Subset of $\ell^2$ is precompact

Question

Suppose we have a sequence of $a_i$ with some restrictions on it. Which restrictions must be to make set

$$A= \left\{(x_i) \in \ell_2 \mid \sum\limits_{i\geqslant1} |a_i x_i|^2 \leqslant 1 \right\} $$ precompact in $\ell_2$? I have spent a lot of time on solving that task, but I still have got no idea which restrictions I have to choose

Answer 1

• Assume that $(|a_i|)_{i\geqslant 1}$ does not diverge to $+\infty$. Then there exists $M\gt 0$ and $I\subset \mathbb N^*$ infinite such that $|a_i|\leqslant M$ for each $i\in I$. Consider $e^{(i)}\in \ell_2$ the element whose $i$th term is $1$ and all the others are $0$. Then for each $i\in I$, $e^{(i)}/M$ belongs to $A$ and $\lVert e^{(i)}-e^{\left(i'\right)}\rVert_2=\sqrt 2$, hence $A$ cannot be precompact.
• Assume that $a_{i_k}\to 0$ for some increasing sequence of integers $(i_k)_{k\geqslant 1}$ and $a_{i_k}\neq 0$. Then for each $k$, $u_k=a_{i_k}^{-1}e^{(i_k)}$ belongs to $A$ but $\lVert u_k\rVert=\left|a_{i_k}^{-1}\right|$, hence the sequence $(u_k)_{k\geqslant 1}$ cannot be bounded.
• As noted by Peter Franek, the set $A$ is not bound if $a_i=0$ for some $i$.

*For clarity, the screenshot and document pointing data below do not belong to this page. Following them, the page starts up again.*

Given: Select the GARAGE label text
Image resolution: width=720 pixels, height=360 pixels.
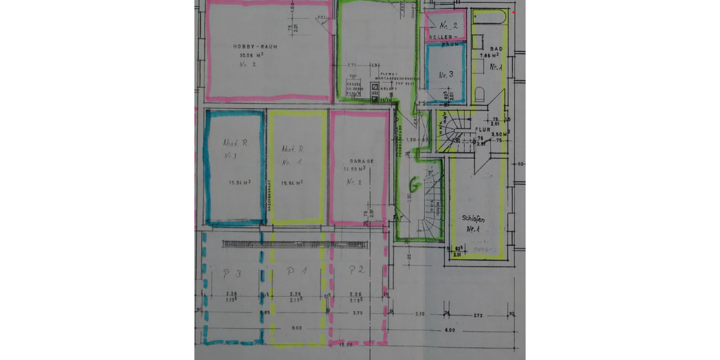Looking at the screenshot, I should click(x=362, y=161).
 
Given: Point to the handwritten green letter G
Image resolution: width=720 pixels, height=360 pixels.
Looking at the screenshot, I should click(x=413, y=183).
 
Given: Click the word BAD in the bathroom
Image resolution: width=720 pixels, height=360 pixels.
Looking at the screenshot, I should click(x=496, y=48).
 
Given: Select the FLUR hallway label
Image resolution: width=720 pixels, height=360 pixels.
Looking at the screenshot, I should click(x=484, y=129).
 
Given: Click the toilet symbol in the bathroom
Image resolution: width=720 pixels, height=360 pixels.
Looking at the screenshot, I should click(x=479, y=95).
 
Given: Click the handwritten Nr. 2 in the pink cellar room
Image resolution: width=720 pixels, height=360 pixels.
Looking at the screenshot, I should click(x=448, y=26).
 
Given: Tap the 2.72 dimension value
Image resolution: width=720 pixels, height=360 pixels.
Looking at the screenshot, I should click(x=478, y=314).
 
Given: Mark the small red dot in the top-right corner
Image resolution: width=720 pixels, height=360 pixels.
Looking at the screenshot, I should click(x=514, y=12).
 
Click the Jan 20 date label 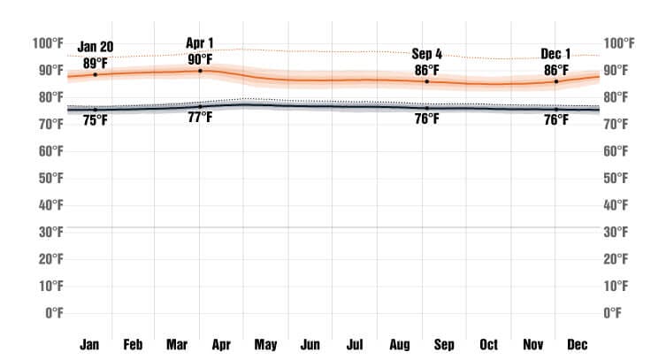click(x=96, y=48)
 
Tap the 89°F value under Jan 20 click(x=96, y=63)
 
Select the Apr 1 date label click(x=200, y=42)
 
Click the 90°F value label click(x=200, y=58)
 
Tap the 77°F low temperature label click(x=200, y=118)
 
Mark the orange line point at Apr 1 click(x=200, y=71)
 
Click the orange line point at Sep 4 click(x=427, y=81)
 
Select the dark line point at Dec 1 click(x=556, y=109)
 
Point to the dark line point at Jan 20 click(x=96, y=110)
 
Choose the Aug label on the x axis click(x=399, y=344)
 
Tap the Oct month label click(x=488, y=344)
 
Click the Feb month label click(x=133, y=344)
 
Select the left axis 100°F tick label click(x=47, y=43)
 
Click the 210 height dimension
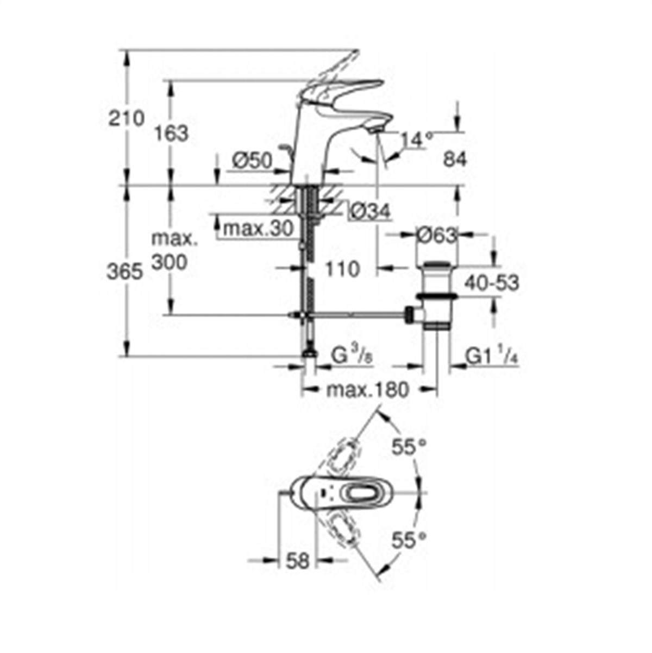pos(126,119)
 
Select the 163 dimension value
pos(171,134)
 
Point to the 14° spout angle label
pos(417,140)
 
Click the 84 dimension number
pos(455,159)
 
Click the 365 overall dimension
pos(125,272)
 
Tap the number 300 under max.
pos(170,262)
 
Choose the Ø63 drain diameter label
pos(437,236)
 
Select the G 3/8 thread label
pos(352,356)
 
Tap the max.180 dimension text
pos(368,390)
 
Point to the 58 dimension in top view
pos(298,561)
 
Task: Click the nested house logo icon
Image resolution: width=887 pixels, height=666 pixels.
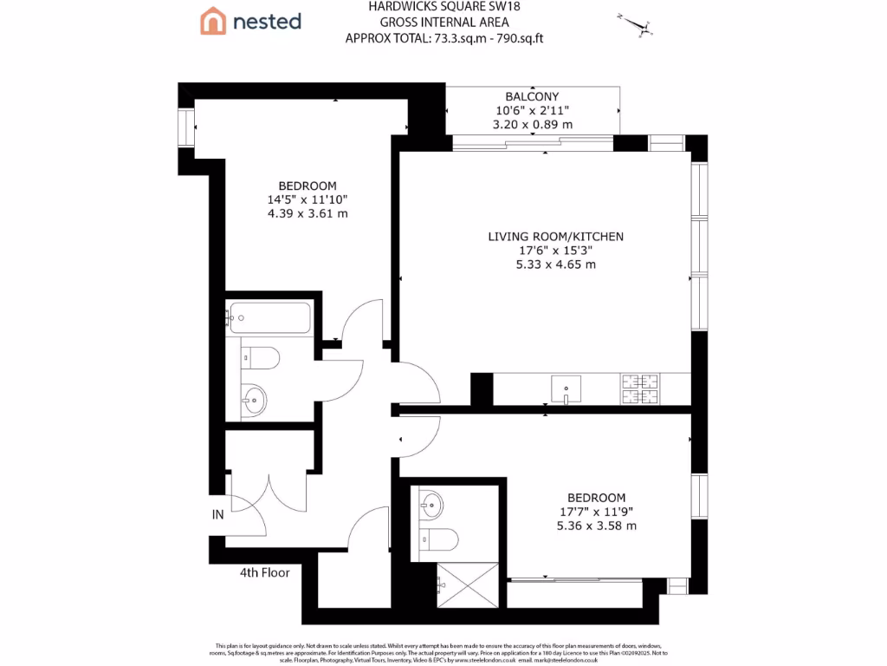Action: (x=213, y=21)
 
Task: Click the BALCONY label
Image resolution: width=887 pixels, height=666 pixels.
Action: (x=532, y=96)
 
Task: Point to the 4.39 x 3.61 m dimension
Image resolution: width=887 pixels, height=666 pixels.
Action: (x=308, y=213)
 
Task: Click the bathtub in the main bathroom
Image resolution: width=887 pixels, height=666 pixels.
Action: (x=269, y=318)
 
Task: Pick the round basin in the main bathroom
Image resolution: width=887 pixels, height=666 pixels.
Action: (x=254, y=400)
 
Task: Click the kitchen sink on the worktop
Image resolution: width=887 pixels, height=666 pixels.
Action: (x=566, y=388)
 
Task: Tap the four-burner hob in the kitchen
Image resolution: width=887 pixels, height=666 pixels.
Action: (x=639, y=388)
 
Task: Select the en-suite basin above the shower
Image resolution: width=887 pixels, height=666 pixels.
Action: (x=431, y=502)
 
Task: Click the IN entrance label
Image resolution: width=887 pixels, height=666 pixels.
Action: (x=217, y=514)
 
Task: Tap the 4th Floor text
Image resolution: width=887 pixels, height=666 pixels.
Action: (x=264, y=572)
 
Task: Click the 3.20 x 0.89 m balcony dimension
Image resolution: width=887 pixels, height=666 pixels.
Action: (x=532, y=124)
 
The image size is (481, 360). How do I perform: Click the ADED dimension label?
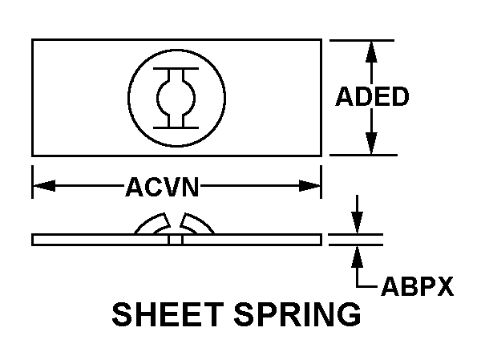[371, 97]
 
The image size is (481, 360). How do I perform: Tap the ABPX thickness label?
[416, 285]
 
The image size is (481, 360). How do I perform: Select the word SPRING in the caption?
[297, 314]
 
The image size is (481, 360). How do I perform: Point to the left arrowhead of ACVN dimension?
[41, 187]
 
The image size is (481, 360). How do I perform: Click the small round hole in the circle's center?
[176, 98]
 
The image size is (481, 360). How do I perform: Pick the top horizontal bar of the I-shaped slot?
[176, 71]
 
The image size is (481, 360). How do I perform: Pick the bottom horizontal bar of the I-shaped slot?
[176, 125]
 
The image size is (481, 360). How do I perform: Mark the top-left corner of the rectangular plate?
[33, 39]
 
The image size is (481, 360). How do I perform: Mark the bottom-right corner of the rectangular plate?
[321, 155]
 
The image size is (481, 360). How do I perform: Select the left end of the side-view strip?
[34, 239]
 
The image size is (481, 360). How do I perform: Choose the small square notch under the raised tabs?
[176, 239]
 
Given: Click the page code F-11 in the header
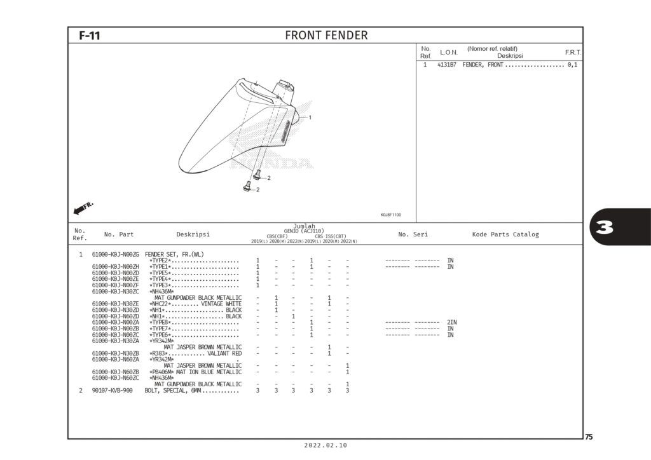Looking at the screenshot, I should [89, 36].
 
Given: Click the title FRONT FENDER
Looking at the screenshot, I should [326, 36].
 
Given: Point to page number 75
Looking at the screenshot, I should [589, 437].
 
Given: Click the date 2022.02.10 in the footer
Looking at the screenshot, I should [326, 446].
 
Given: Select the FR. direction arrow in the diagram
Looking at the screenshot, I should [83, 208].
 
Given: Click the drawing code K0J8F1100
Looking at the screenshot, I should [390, 215].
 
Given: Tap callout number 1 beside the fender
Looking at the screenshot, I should [310, 118].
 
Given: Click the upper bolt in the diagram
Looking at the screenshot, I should [257, 173].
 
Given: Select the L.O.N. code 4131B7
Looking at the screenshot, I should [446, 65].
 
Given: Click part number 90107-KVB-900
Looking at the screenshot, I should [112, 390].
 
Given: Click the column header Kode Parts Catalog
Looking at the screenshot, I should [505, 234].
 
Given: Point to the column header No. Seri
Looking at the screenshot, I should [413, 234].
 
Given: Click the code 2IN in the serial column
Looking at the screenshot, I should [451, 322].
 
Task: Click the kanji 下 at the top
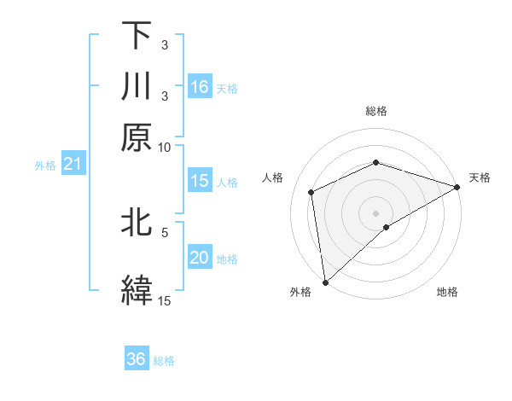[136, 36]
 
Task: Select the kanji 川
[136, 86]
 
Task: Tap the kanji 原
[136, 137]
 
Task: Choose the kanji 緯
[136, 288]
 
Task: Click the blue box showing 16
[200, 87]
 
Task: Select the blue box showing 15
[200, 181]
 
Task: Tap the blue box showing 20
[200, 259]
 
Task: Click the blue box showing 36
[137, 359]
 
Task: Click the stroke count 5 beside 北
[165, 230]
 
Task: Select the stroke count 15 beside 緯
[164, 300]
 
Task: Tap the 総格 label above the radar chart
[376, 111]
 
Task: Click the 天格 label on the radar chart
[480, 177]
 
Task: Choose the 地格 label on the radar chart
[447, 292]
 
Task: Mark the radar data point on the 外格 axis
[325, 282]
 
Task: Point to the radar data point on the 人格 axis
[311, 192]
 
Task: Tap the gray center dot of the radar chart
[376, 212]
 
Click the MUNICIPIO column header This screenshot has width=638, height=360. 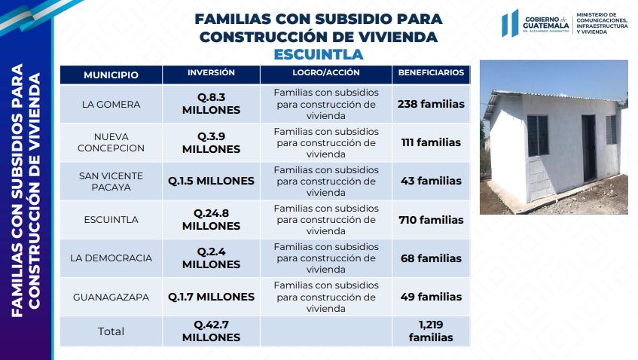tap(111, 75)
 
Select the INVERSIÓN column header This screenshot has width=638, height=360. tap(211, 73)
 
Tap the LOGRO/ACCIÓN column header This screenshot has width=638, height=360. tap(326, 73)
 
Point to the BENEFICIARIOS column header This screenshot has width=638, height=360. tap(431, 73)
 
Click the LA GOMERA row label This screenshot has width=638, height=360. tap(111, 104)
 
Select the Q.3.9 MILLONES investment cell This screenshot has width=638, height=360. tap(211, 142)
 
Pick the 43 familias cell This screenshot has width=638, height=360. tap(431, 181)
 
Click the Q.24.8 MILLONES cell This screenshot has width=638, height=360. tap(211, 220)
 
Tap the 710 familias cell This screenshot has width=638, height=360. tap(431, 220)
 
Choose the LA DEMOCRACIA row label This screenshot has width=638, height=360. tap(111, 258)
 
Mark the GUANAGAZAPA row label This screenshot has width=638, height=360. tap(111, 297)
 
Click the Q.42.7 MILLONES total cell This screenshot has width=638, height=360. tap(211, 331)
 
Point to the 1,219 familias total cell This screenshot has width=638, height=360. tap(431, 331)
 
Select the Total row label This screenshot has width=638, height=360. tap(111, 331)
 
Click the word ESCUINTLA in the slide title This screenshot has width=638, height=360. tap(319, 54)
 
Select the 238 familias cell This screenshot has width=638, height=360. tap(431, 104)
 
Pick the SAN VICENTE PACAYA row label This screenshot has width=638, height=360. tap(111, 181)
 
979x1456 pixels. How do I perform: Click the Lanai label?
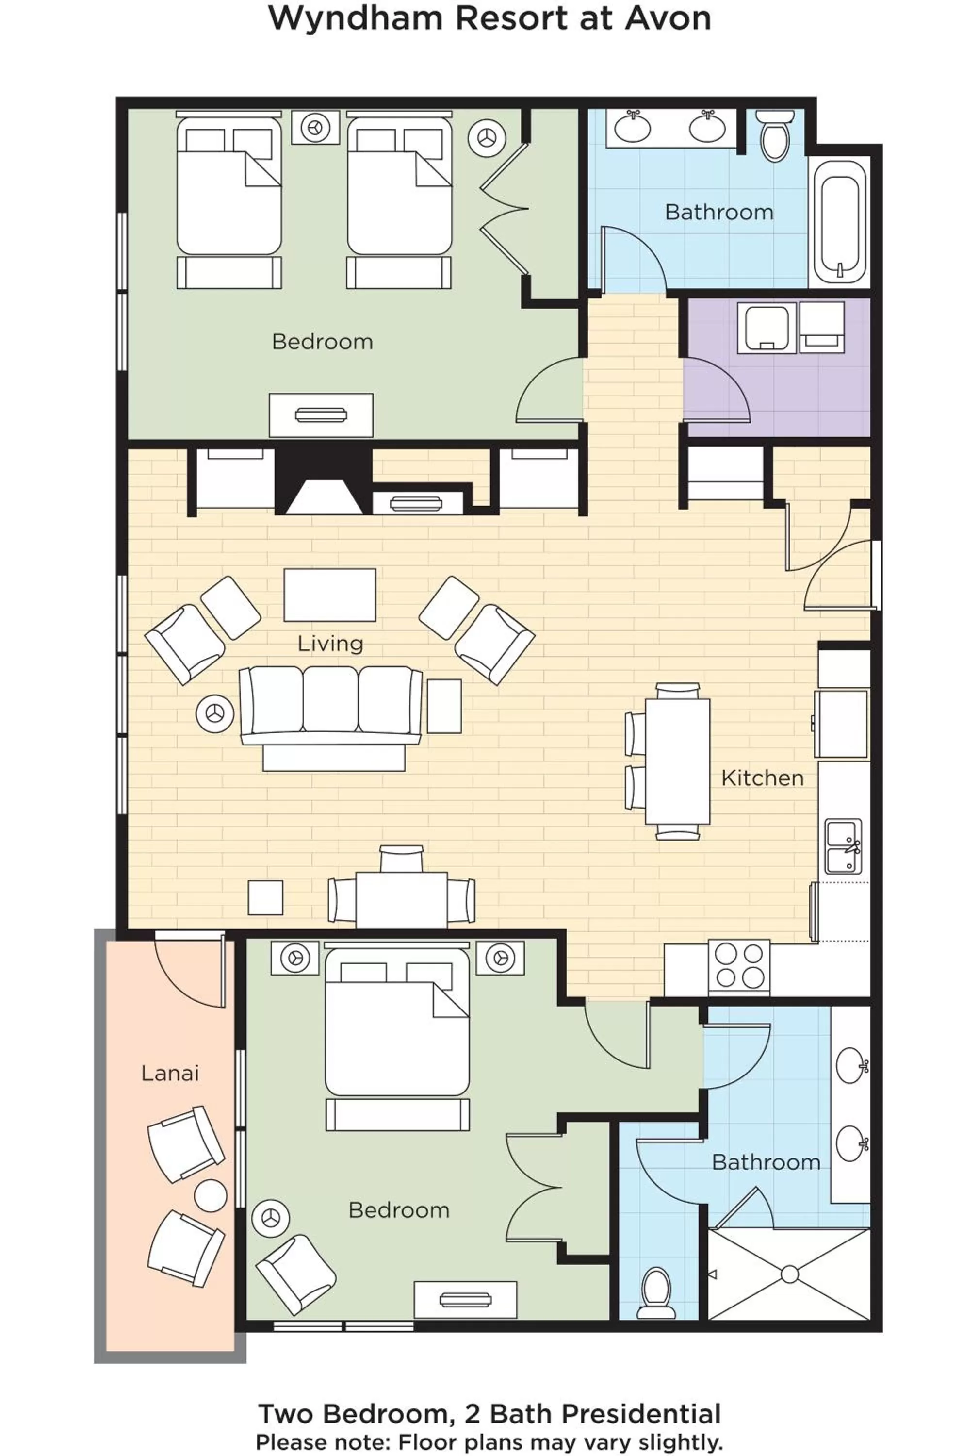[170, 1073]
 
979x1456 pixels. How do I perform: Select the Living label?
[330, 644]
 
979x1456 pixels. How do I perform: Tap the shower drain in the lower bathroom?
[789, 1274]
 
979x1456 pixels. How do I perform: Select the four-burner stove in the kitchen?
[739, 966]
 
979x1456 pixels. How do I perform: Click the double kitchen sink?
[842, 847]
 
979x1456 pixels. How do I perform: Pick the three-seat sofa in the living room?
[331, 706]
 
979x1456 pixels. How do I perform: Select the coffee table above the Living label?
[330, 595]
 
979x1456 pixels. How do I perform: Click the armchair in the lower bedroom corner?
[296, 1274]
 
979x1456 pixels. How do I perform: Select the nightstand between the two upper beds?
[315, 128]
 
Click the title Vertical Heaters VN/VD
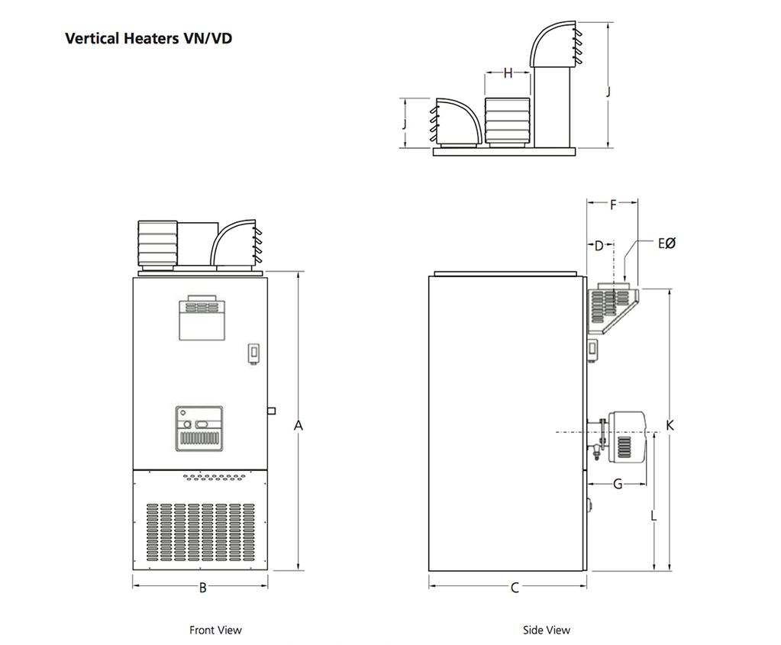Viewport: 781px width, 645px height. (148, 38)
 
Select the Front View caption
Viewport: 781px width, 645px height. (215, 630)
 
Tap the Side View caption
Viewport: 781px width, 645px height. (546, 630)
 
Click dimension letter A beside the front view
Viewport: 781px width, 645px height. (299, 425)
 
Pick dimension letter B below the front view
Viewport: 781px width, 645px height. (202, 587)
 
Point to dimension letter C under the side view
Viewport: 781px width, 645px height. (515, 587)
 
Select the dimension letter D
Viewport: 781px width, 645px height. (599, 246)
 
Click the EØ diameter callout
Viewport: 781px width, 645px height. (666, 243)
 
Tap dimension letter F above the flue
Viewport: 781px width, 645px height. (613, 204)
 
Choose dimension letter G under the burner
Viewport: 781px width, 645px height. (618, 484)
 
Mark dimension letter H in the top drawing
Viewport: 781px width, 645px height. (508, 73)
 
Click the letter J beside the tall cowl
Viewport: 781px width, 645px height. (608, 91)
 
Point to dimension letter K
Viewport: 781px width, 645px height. (670, 425)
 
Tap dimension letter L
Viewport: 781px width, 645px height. (654, 516)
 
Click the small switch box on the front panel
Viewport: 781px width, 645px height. (253, 353)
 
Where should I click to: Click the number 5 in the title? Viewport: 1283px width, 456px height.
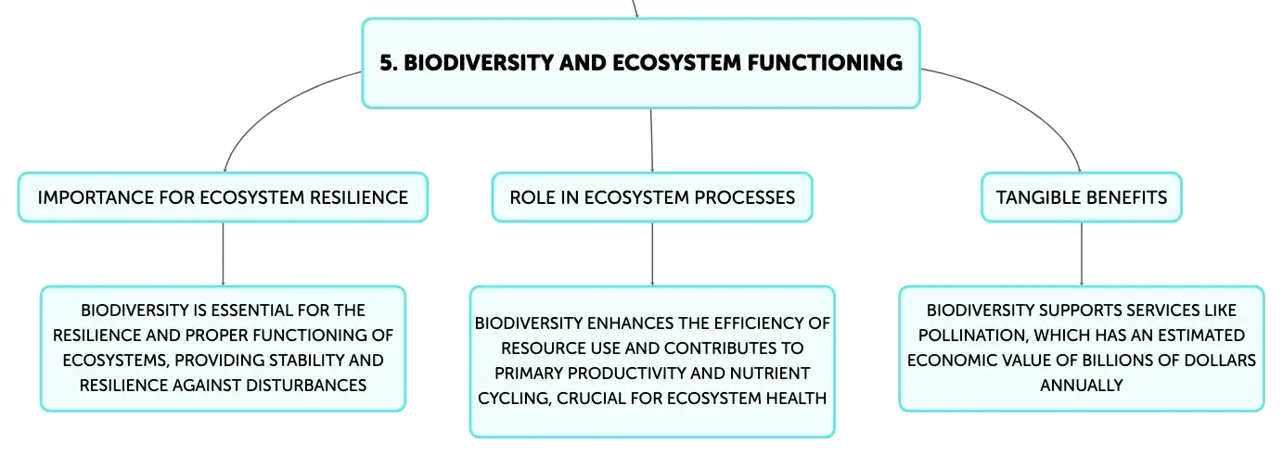click(x=388, y=63)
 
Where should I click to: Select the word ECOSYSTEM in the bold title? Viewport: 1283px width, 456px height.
click(x=677, y=63)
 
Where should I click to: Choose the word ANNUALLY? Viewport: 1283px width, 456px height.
click(x=1082, y=386)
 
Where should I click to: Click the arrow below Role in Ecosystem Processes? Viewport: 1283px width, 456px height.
click(x=652, y=254)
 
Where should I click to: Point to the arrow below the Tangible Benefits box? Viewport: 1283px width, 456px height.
click(x=1082, y=254)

In conclusion, necessary conditions are the following: $|a_i|\to +\infty$ and $\inf_{i\geqslant 1}|a_i|\gt 0$.

Assume that $(|a_i|)_{i\geqslant 1}$ diverges to $+\infty$ and that $c:=\inf_{i\geqslant 1}|a_i|\gt 0$. Show that $A$ is bounded and that $$\tag{*}\lim_{n\to \infty}\sup_{x\in A}\sum_{i\geqslant n}|x_i|^2=0.$$ To see this, use the bound $$\sum_{i\geqslant 1}x_i^2\leqslant \sum_{i\geqslant 1}a_i^2x_i^2/c^2\leqslant 1/c^2.$$ For (*), fix $M>0$ and take $n_0$ such that $|a_i|\gt M$ whenever $i\geqslant n_0$. For each $x\in A$, and $n\geqslant n_0$, $$\sum_{i\geqslant n}|x_i|^2 \leqslant \frac 1{M^2}\sum_{i\geqslant n}|Mx_i|^2\leqslant \frac 1{M^2}\sum_{i\geqslant n}|a_ix_i|^2\leqslant \frac 1{M^2}.$$

Answer 2

This is not a full answer but I would start like this..

If $a_i=0$ for some $i$, then $A$ is clearly unbounded, as the $i$th coordinate of elements in $A$ can be anything. So, $a_i\neq 0$ for all $i$ is one such condition.

Assume that $a_i$ is bounded. Then for all $i$, $a_i<B$ for some $B>0$ and $A$ contains all $x\in\ell^2$ such that $\sum_i |Bx|^2\leq 1$. In other words, it contains all elements $x$ such that $\sum_i |x|^2\leq 1/B^2$, which is a ball in $\ell^2$ and hence is non-compact. You can easily derive that then $A$ cannot be precompact (by showing that it is not totally bounded). So another constraint is that $a_i$ must be unbounded.

Slightly extending the last paragraph, you can easily show that $\lim a_i=\infty$. Otherwise, you could find a constant $B$ for which there are infinitely many indices $i_1,i_2,\ldots $ such that $a_{i_j}<B$ and then $A$ would contain a copy of an $\ell^2$-ball in those indices, which again is noncompact.

(Edit: Initially I though that these conditions are not sufficient, but as Davide Giraudo showed, apparently they are sufficient.)

Answer 3

We can also use an elementary fact about compact operators for the harder direction: Assume $|a_n|\to \infty$ and no $a_n=0.$ We can write $A=T(B),$ where $B$ is the closed unit ball in $l^2$ and $T$ is the bounded linear operator on $l^2$ given by $T((x_n)) = (x_n/a_n).$ Thus it suffices to show $T$ is a compact operator. But this is easy: Define $T_m(x)= P_m\circ T,$ where $P_m$ is projection onto the first $m$ coordinates. Then

$$\|T_m -T\| \le \sup_{n > m} 1/|a_n| \to 0.$$

Thus $T$ is strongly approximable by the finite rank operators $T_m,$ which implies $T$ is a compact operator as desired.